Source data

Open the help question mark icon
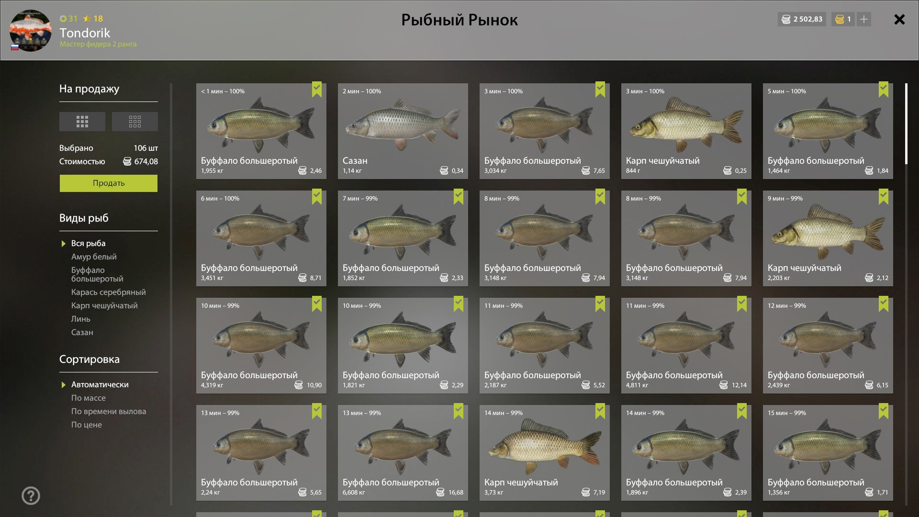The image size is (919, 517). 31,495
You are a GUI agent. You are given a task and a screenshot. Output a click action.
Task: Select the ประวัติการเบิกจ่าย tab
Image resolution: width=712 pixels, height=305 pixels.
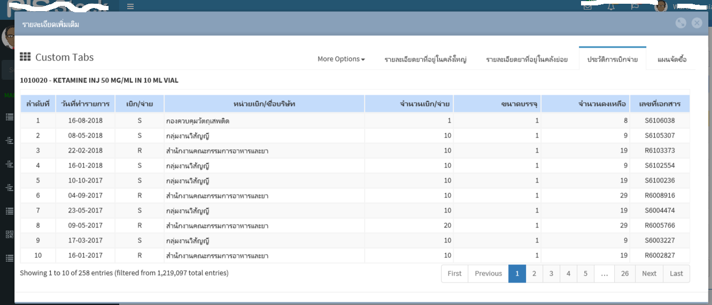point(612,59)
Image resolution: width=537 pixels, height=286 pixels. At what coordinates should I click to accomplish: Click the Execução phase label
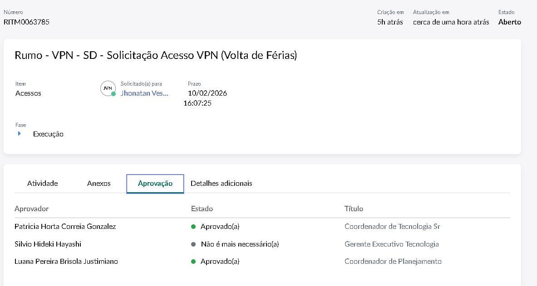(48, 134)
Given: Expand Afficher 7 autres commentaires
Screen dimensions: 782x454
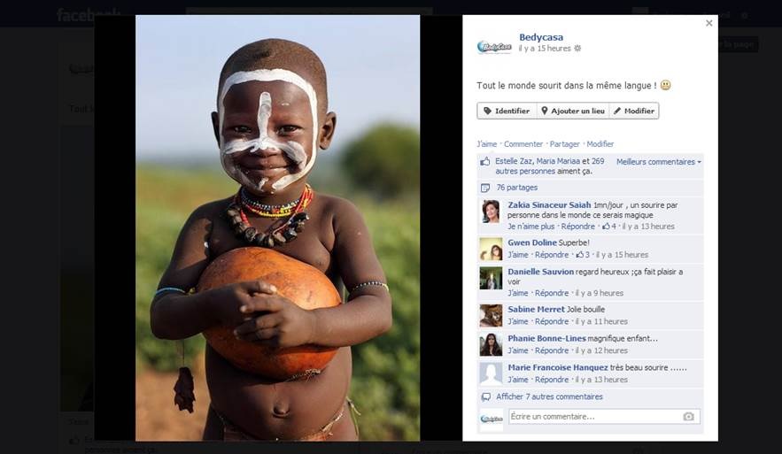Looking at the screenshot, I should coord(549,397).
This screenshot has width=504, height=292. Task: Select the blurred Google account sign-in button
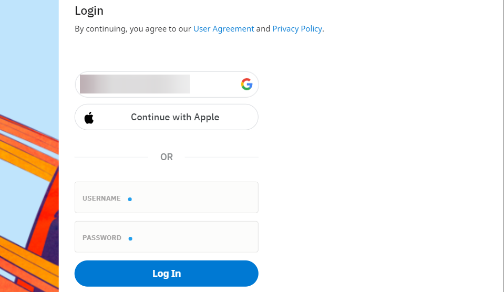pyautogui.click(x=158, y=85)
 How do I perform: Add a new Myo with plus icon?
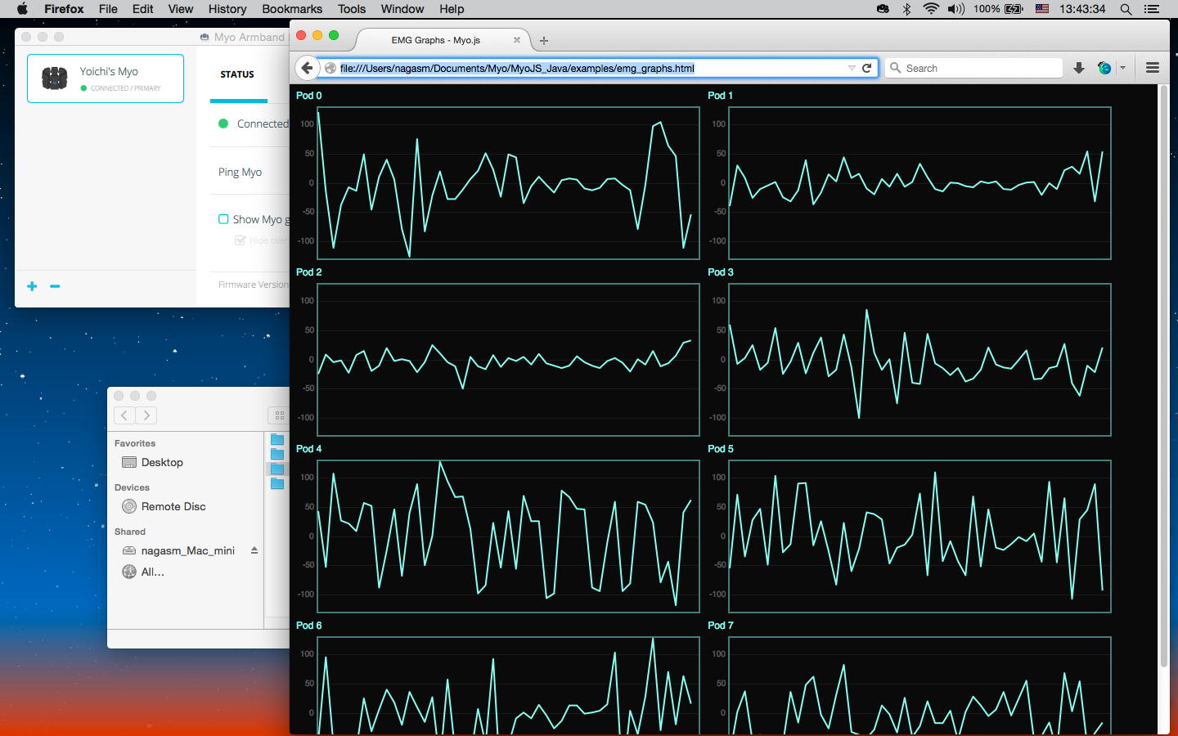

Assigned task
Could you repeat all of the entries exactly, without any of the images?

Result of this exercise
Open the help question mark icon
The image size is (919, 517). 31,495
You are a GUI agent. You are given a task and a screenshot. Output a click action.
Task: Select the ประวัติการเบิกจ่าย tab
Image resolution: width=712 pixels, height=305 pixels.
point(612,59)
Image resolution: width=537 pixels, height=286 pixels. At what coordinates should I click to accomplish: Click the Execução phase label
(48, 134)
Given: Expand Afficher 7 autres commentaires
Screen dimensions: 782x454
Looking at the screenshot, I should coord(549,397).
This screenshot has width=504, height=292. Task: Select the blurred Google account sign-in button
pyautogui.click(x=158, y=85)
 How do I perform: Add a new Myo with plus icon?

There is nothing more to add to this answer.